Die Pflegerin kritzelte daraufhin ein paar Worte auf einen Bogen Pergament, den sie auf ein Brettchen geklemmt hatte und auf dem linken Unterarm balancierte.
Moreen staunte. Für ihre läppische Untersuchung wurde ein teurer Bogen Pergament verschwendet?
Iseabal legte beide Hände auf Moreens Schläfen und drehte sanft ihr Gesicht gegen das helle Morgenlicht, das durch das hohe Fenster herein fiel.
Moreen blinzelte geblendet.
»Pupillen verengen sich normal«, konstatierte Iseabal. Als nächstes blickte sie in Moreens Ohren, dann tastete sie ihren Hals und ihre kleinen Brüste ab — zum Glück durch den dünnen Kittel hindurch.
Moreen wand sich unbehaglich und musste sich sehr zusammenreißen, um diese unziemlichen Berührungen über sich ergehen zu lassen.

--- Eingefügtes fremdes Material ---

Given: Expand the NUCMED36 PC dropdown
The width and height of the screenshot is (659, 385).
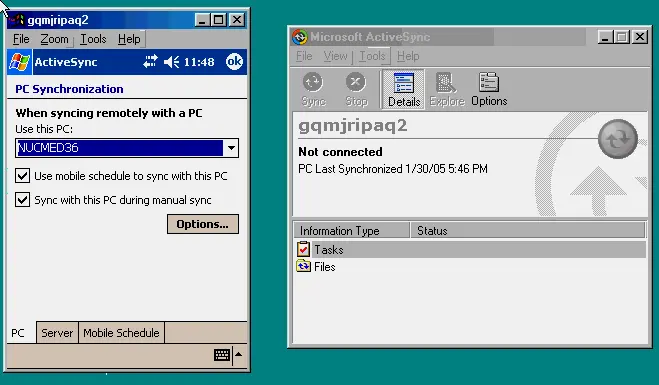Looking at the screenshot, I should point(231,148).
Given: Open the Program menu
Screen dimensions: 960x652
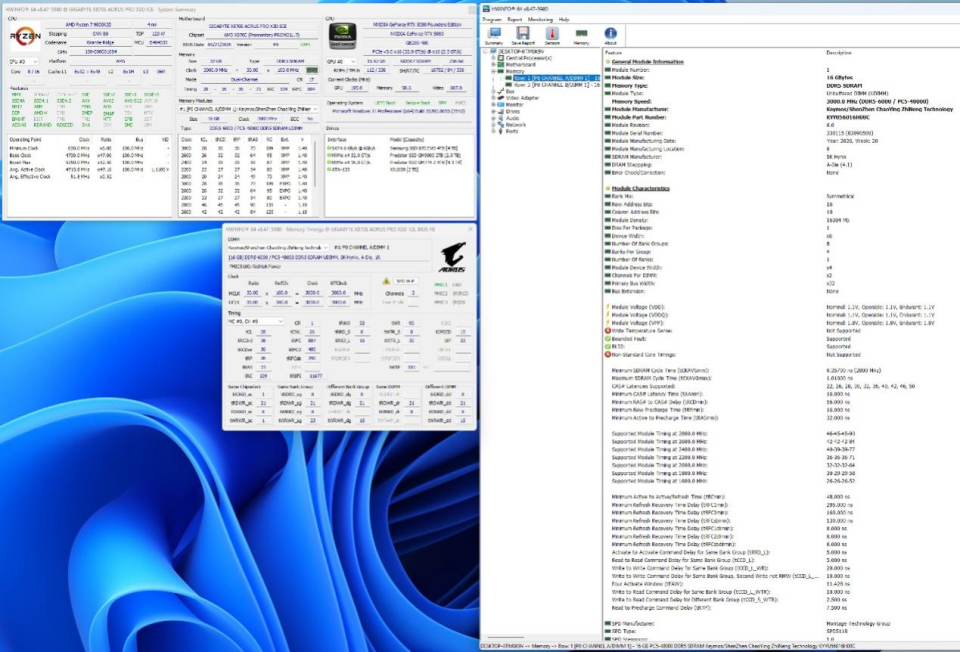Looking at the screenshot, I should 492,20.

Aber vermutlich war dies bereits ein Teil der Prüfungen, ein Magier musste schließlich zuallererst sich selbst beherrschen.
»Bitte die Arme anheben und zur Seite strecken«, wies Iseabal sie an und tastete Moreen unter den Achseln ab. »Keine außergewöhnlichen Schwellungen oder Knoten.« Dann strich sie mit den Händen über Moreens flachen Bauch und ihre schmalen Hüften.
Moreen verspürte erst ein seltsames Ziehen in ihrem Unterleib und dann einen leichten Druck zwischen den Beinen und japste erschrocken nach Luft.
»Unberührt«, bestätigte Iseabal tonlos.
»Sehr gut, sehr gut«, mischte sich Heiler Sheridan von seinem Platz am Fenster ein. »Wie steht es mit einer ersten Liebschaft? Einem unschuldigen Kuss?«, erkundigte er sich. Seine Augen funkelten gierig.
»Was soll die Frage?«, stotterte Moreen überrascht.
»Antworte!«, herrschte Meister Sheridan sie an.
Moreen blickte fragend zu Iseabal auf.
Diese nickte kurz. »Einige Gelehrte sind der Ansicht, dass gewisse Talente durch körperliche Liebe geschwächt werden«, murmelte sie mit einem bedeutungsvollen Blick zu Heiler Sheridan.
»Nichts dergleichen«, stammelte Moreen, den Tränen nahe. Was ging diesen alten Knacker ihr Privatleben an? Selbst wenn das Ausmaß ihrer Begabungen davon abhinge!
Kaum hatte die Pflegerin einen entsprechenden Vermerk auf ihr Protokoll gekritzelt, schon schnappte sich Sheridan das Blatt und rauschte mit wehender Robe hinaus.
Moreen blickte ihm verdattert nach und hoffte inständig, dass der Heiler mit der unheimlichen Aura nur einer von mehreren ihrer Instruktoren während der nächsten Tage wäre und er sie nicht alleine prüfen und unterrichten würde. Dann fiel ihr siedend heiß ein, dass sie gleich noch einen Gesprächstermin mit Meister Sheridan hatte.